2. Then we bundle these near-valueless assets (so-called “impressions”) to resell them as something of value to the unknowing (or worse, complicit) networks, media buyers, marketers, and so forth.

The easy, common-sense reaction looking back on the subprime crisis is to look at the individual loans. Any ordinary person could have told you that individual X could never repay particular loan Y. But bundle tens of thousands of these loans, add some financial analysis jargon and…voila! Grade A assets that are being traded for billions.

Similarly, a layperson could tell you that an impression that cannot be seen has no value (besides being an oxymoron). Or that an impression that can be seen for one second has very little value. Or that a video advertisement that doesn’t have sound, or is on a page crowded with other content and fighting for attention, has little to no value.
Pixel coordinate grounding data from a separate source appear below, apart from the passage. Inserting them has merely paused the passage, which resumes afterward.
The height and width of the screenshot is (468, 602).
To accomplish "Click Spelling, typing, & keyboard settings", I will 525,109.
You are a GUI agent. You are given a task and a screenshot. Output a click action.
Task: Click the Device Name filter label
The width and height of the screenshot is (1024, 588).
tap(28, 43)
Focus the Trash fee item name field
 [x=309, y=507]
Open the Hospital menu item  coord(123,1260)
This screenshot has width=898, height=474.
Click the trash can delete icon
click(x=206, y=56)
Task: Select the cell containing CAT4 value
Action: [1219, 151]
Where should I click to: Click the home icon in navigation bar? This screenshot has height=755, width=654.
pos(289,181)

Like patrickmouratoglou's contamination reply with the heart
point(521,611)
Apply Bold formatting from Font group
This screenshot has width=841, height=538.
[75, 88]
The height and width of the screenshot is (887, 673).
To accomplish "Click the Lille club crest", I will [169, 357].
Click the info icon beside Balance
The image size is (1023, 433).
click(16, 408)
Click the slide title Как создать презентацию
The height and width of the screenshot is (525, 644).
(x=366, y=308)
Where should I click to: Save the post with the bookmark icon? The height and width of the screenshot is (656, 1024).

Common sense can tell us that a vast majority of what is being defined as “assets” by our industry are near-valueless. BUT, bundle up a few billion of them, cloak it all in some “programmatic” or “data-consumer-profile-ROI” jargon, and voila! Grade A assets that are being traded for billions.

The problem is that right now a lot of people are making money off the system, so it will keep feeding itself and getting worse until the system breaks. What will the break look like? Some publishers will perfect delivering the bare minimum required to count for an “impression” — because why do any more if they are all the same? Be ready for lots and lots of lists. And meanwhile, a number of quality publishers will look for alternatives to advertising, like subscriptions, and the effectiveness of those already-near-valueless impressions will rocket towards zero.

This problem is finally getting some attention. Last month, The Wall Street Journal’s article “A ‘Crisis’ In Online Ads: One Third Of Traffic Is Bogus” pointed out the fact that so many ad “impressions” are just completely fake and generated by bots. Around the same time, a marketing company put together this infographic with stats from ComScore and a handful of other industry number-crunchers, revealing that click-through rates have plummeted 97.5% since the late ‘90s. The use of ad blockers continues to grow 40% year-over-year. Online ad dollars are almost completely wasted.

But I don’t think we have the sense of urgency we need. And we need that because, unlike the financial services industry, advertising is not too big to fail. Millions of Americans have not placed their life savings in advertising. In fact, in part because online display ads are so terrible and so oversaturated, most ordinary people don’t particularly like advertising and wouldn’t care if it went away. And there are backups primed to take over, like subscription revenue.

I love advertising when it’s done well. Great TV commercials are cultural touchstones, and our industry has a fantastic legacy that I want very much to preserve. And thousands of companies rely on advertising to reach customers and turn a profit.

But we’re going to have to preserve our industry ourselves by making the right changes to focus on quality and preventing shady tactics so that advertising can thrive. We have to get ourselves out of the subprime advertising crisis.

By Joe Marchese
Joe Marchese is CEO of true[X] media.